In the last couple months, I’ve been frequenting forums centered on my niche. I’ve connected with two other members recently who decided they were ready to subcontract. While they knew they wanted the help, they weren’t quite sure which tasks they needed it for. So, we got on the phone and laid out a plan together. We used a project management tool called Asana that I like – but recently I was introduced to Trello and I’m interested in continuing to use it in the future.
We needed to literally create a map. First, I had them ask themselves, “What tasks do I need to accomplish regularly? Which of those don’t necessarily bring in income?” Then, we had to choose five tasks that either they didn’t like to do or that were too time-consuming. The point was to free up time and energy to focus on growing their business overall, and delegate the smaller tasks to a competent subcontractor. Now with a plan that covered their needs start-to-finish, I had them look at the big picture and see what they could start to subcontractor.
That’s the point: start small and slow. It’s okay for it to take time, while building experience and learning how to manage it all. And then you don’t need to be concerned with it taking all your income initially. Besides, over time you will begin to see how subcontracting increases your revenue!

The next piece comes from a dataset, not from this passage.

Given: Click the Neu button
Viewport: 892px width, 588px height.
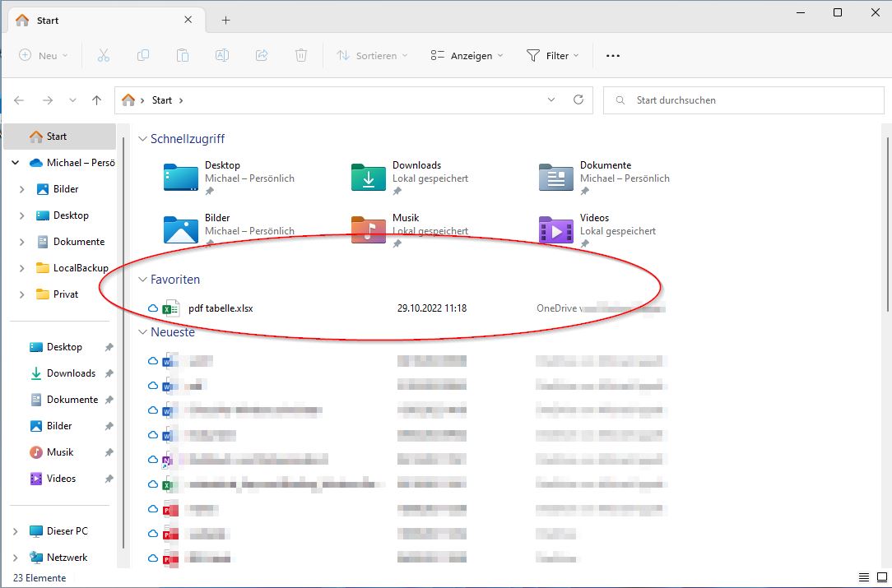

One thing I’ve delegated that has been amazing for my business is writing. I use a ghostwriter, Rachelle Wells, because I found I wasn’t being consistent with my content. This was because I didn’t really care for it, and didn’t have the skills to be a good writer. It’s been a godsend. I have more time now to focus on the bigger picture. How about you? What tasks have you delegated – or what tasks would you like to delegate to a subcontractor?